The violence of Sept. 11 is the worst North America has experienced since the Civil War; Columbine and Oklahoma City are dim memories – America’s greatest enemy is no longer itself.

Meanwhile, Americans are buying copies of the Quran at an unprecedented rate – bookstores can hardly keep it in stock.

What does all of this mean? Are we really facing what could be the end of our “American way of life?” Will this Rome fall? Or will America, in coming together, no longer see so many of its own as the “other?” Will the disenfranchised, the poor, the uninsured and the addicted find themselves welcomed by their fellow citizens? Will “compassionate conservatism” actually play out as Americans shower their leader will approval?

So many questions, and the danger comes in having the guts to ask them. A columnist in Grants Pass, Ore., was fired recently for taking issue with our president’s puddle-jumping antics on the day of the attack. Will our First Amendment rights be forever compromised? Russia was welcomed into the coalition. Another easy vote against human rights (see: “Do You Like It”, Oct. 2, Issue 121, Volume 55). These are some of the immediate effects of Sept. 11.

Just what will happen? Nobody knows – and that is what is so scary. Residents of London and Paris and Jerusalem and Tokyo have all faced terrorism; now New York knows the awful feeling. Now, even as bombs are dropped on Kabul, we find ourselves welcomed into the fold, into the world of fear.

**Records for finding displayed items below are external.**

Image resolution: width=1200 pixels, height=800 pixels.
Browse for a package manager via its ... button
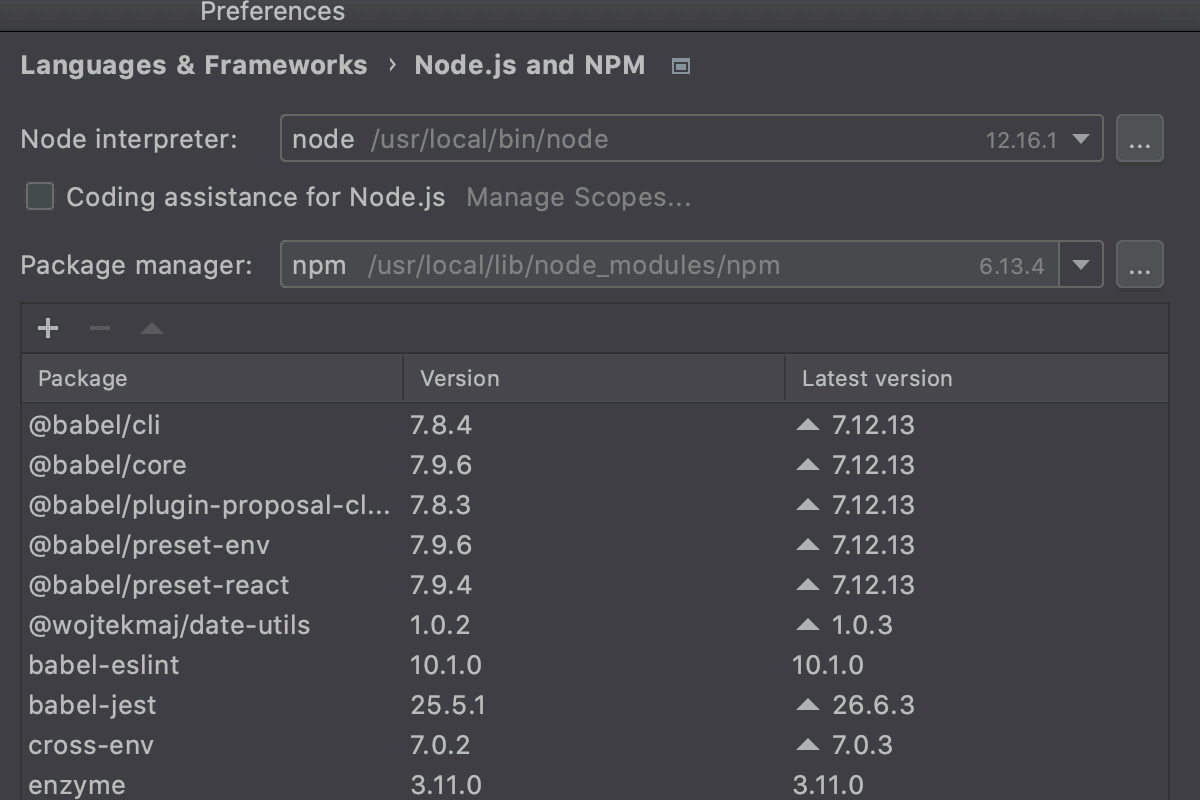point(1140,264)
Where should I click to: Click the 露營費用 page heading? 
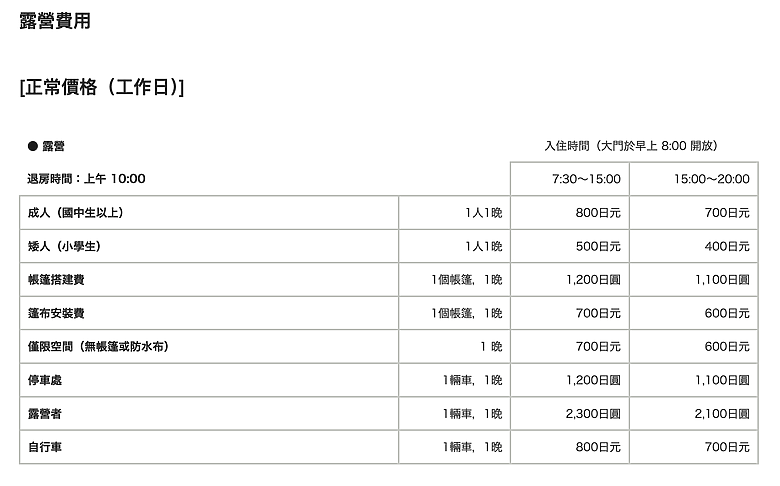pyautogui.click(x=55, y=21)
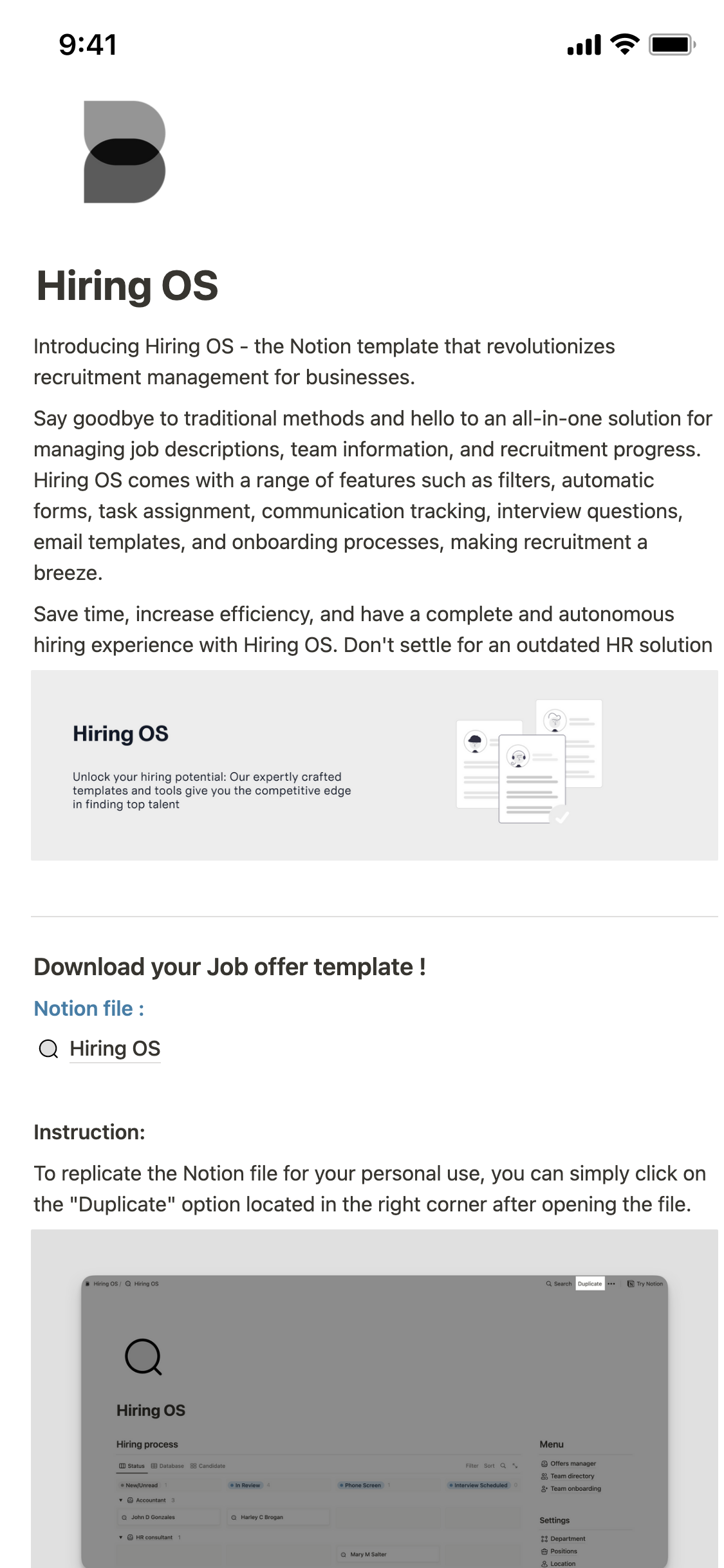Open the John D Gonzales candidate card
Viewport: 724px width, 1568px height.
[x=153, y=1517]
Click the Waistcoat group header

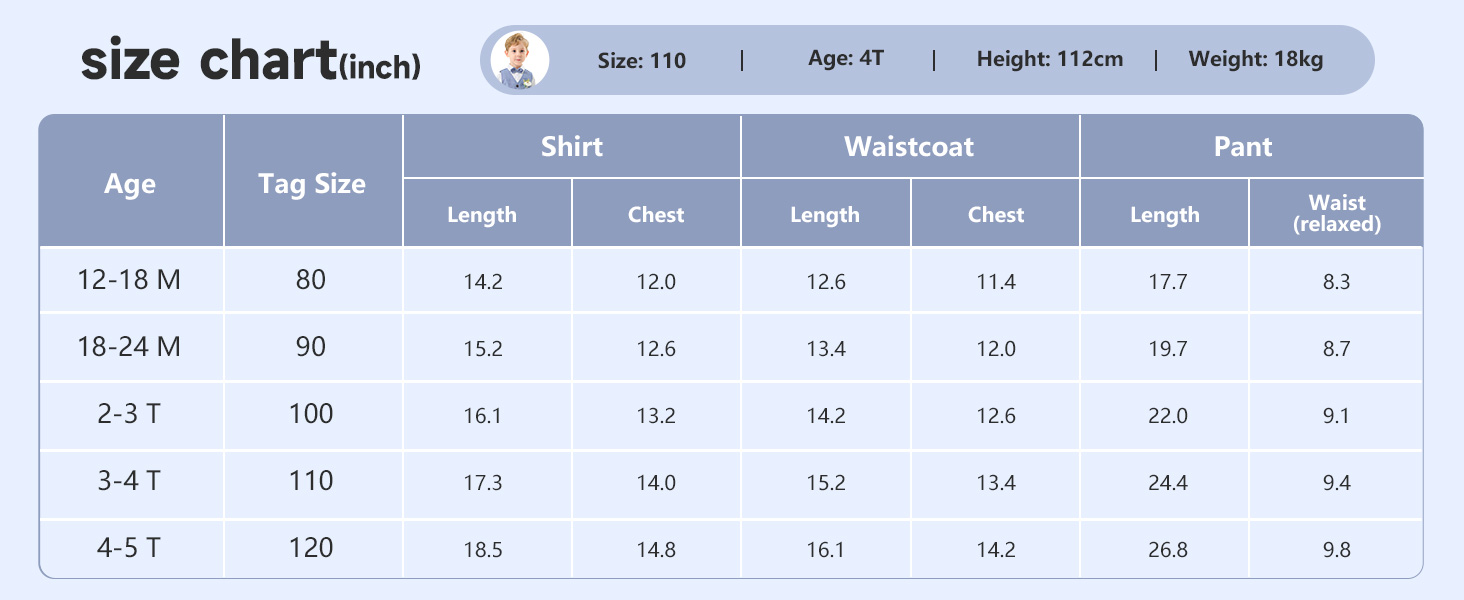tap(909, 147)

America is forever changed.

So what can we do? I put gas in my car. You, you can exercise your rights as a free-thinking American and stop listening to Britney Spears. You can realize another Pepsi, even a 12-pack, is not going to jump-start, kick-start, or boost the economy. I say this because when I look around the Portland State campus I see conformity everywhere, and I really do not believe that this is the American way. Maybe it istime to re-examine our lives. Yes, capitalism and democracy are based on the individual’s God-given right to free will. But the same conservative ideologues who champion this ideal have no problem supporting corporate conglomerate interests and shunning any notion of counterculture, and I am still trying to figure out what their problem is.

The president is right to say that this is a new kind of war. But let us also call it a police action – to call it a war only legitimizes the actions of the terrorists in their own eyes, only catalyzes them and, in fact, gives strength to their misguided position. The truth is, they have been fighting a war with America for a long time. We should simply treat them as the criminals they are, as the world welcomes America out of its trance.